→ Task details: The required output is the lines of the listing from the beginning through the line containing "[Advertisement] (383, 1929)", each copied exactly, without any pictures.

→ Records shown:

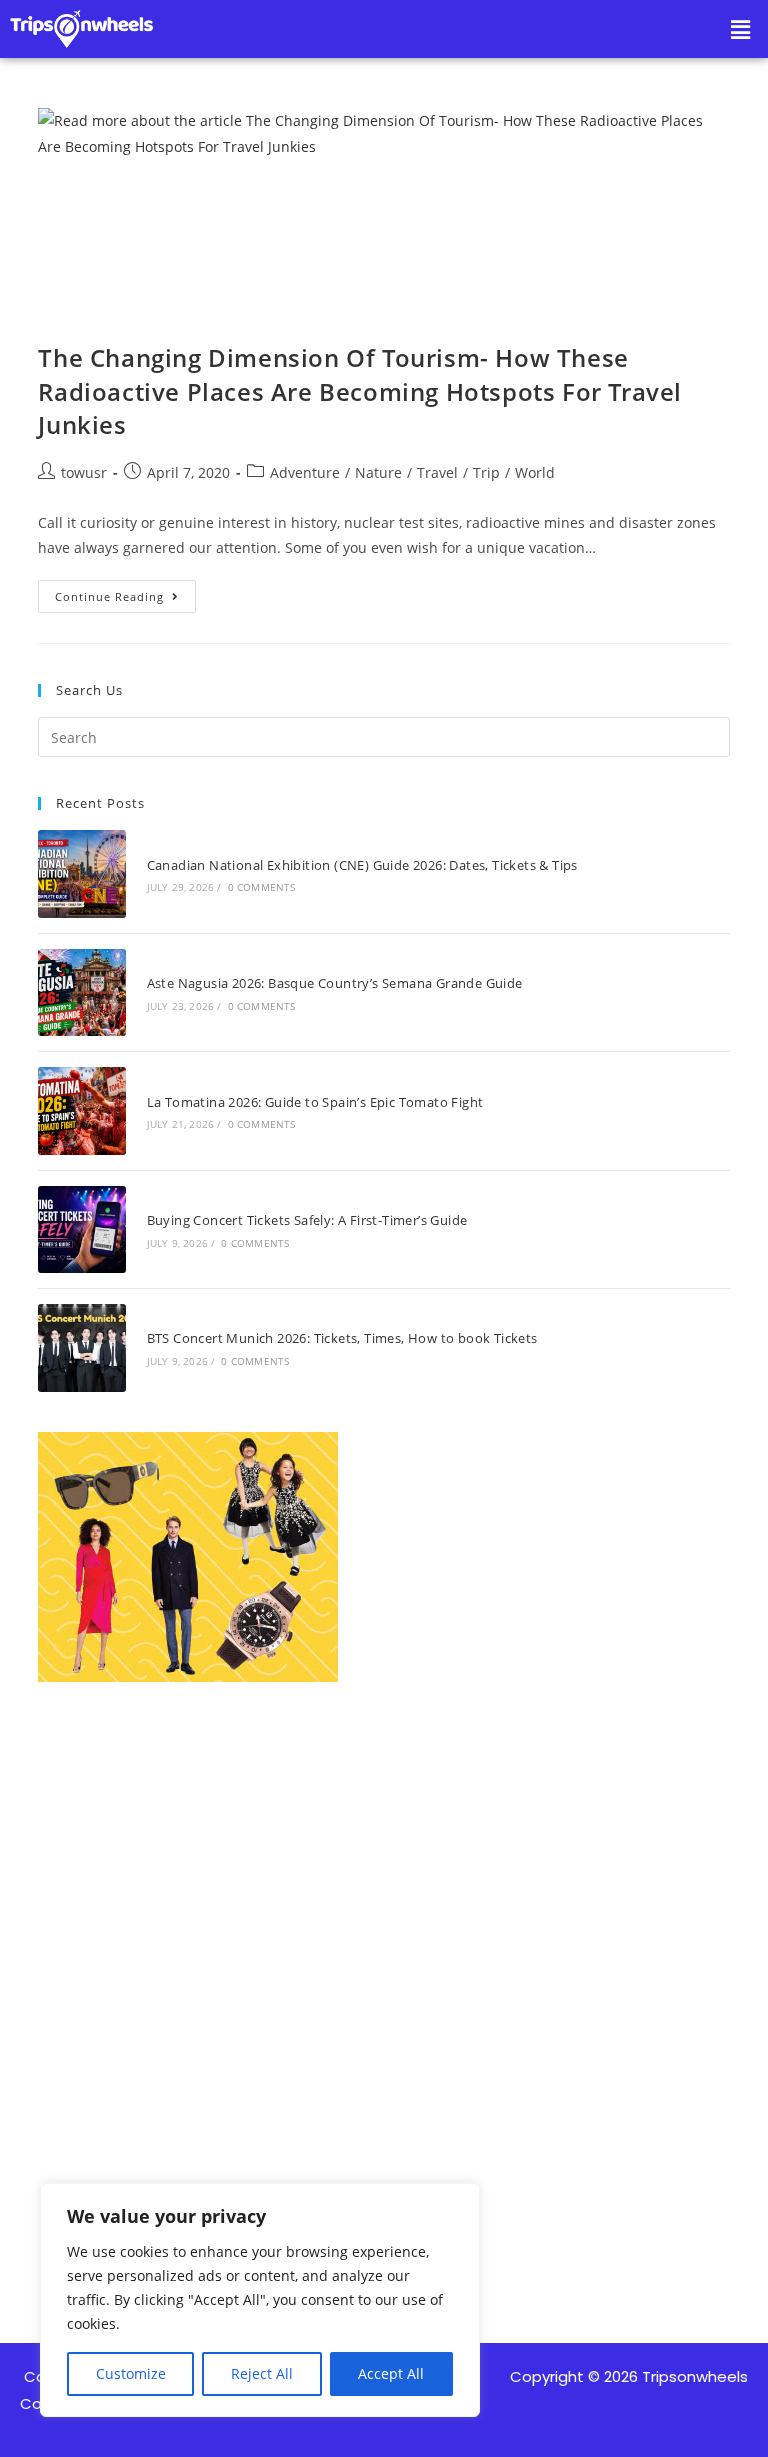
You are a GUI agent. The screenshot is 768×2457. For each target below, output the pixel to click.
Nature (378, 472)
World (535, 472)
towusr (84, 472)
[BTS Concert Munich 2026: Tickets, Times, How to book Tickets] (81, 1347)
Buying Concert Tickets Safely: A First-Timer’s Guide (307, 1220)
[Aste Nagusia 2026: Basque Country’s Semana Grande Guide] (81, 992)
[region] (260, 2300)
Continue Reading (125, 592)
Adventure (305, 472)
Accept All (391, 2373)
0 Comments (262, 887)
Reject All (262, 2373)
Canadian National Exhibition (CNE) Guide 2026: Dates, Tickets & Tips (362, 865)
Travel (437, 472)
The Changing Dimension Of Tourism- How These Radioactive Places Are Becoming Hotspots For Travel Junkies (360, 391)
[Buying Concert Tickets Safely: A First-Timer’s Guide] (81, 1229)
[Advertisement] (383, 1929)
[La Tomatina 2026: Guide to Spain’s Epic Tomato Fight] (81, 1110)
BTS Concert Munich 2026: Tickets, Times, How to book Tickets (342, 1338)
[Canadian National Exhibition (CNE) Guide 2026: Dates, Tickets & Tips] (81, 873)
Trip (486, 472)
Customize (131, 2373)
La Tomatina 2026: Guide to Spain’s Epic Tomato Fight (315, 1102)
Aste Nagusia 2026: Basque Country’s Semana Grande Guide (335, 983)
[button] (741, 29)
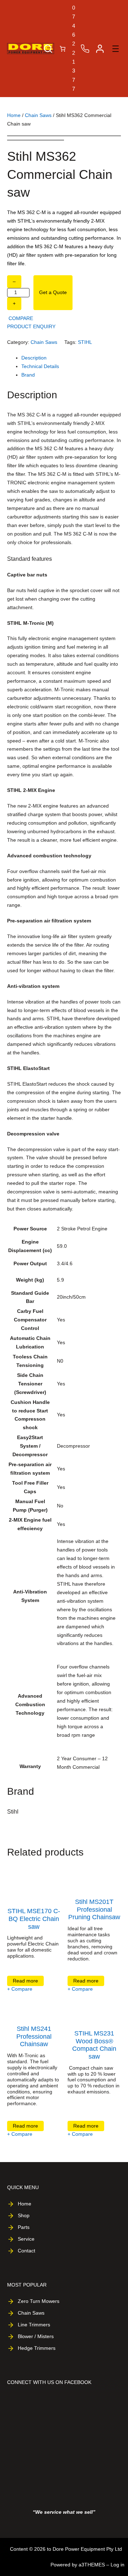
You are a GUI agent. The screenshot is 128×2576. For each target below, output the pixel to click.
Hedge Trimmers (36, 2348)
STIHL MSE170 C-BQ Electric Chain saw (33, 1918)
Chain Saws (38, 115)
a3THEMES (92, 2564)
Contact (26, 2250)
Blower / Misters (36, 2336)
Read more (27, 1982)
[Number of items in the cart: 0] (62, 48)
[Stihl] (28, 1832)
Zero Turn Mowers (38, 2301)
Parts (24, 2227)
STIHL (85, 342)
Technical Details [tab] (40, 366)
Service (26, 2239)
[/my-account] (100, 49)
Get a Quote (53, 292)
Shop (24, 2215)
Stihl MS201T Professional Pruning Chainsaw (94, 1909)
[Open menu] (115, 48)
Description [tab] (34, 358)
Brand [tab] (28, 375)
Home (14, 115)
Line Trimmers (34, 2324)
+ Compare (19, 1989)
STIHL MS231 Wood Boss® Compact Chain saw (94, 2045)
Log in (117, 2564)
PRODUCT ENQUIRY (31, 326)
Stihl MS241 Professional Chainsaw (34, 2036)
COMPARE (21, 318)
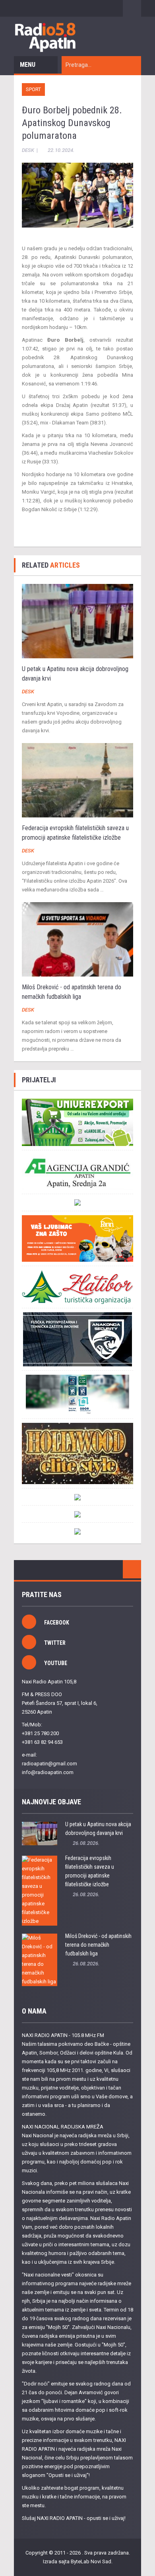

→ Solution to this task:
You are a GUI agent. The screenshot is 768×2457. For each target below, output the pixel to click.
Nature (378, 472)
World (535, 472)
towusr (84, 472)
[BTS Concert Munich 2026: Tickets, Times, How to book Tickets] (81, 1347)
Buying Concert Tickets Safely: A First-Timer’s Guide (307, 1220)
[Aste Nagusia 2026: Basque Country’s Semana Grande Guide] (81, 992)
[region] (260, 2300)
Continue Reading (125, 592)
Adventure (305, 472)
Accept All (391, 2373)
0 Comments (262, 887)
Reject All (262, 2373)
Canadian National Exhibition (CNE) Guide 2026: Dates, Tickets & Tips (362, 865)
Travel (437, 472)
The Changing Dimension Of Tourism- How These Radioactive Places Are Becoming Hotspots For Travel Junkies (360, 391)
[Buying Concert Tickets Safely: A First-Timer’s Guide] (81, 1229)
[Advertisement] (383, 1929)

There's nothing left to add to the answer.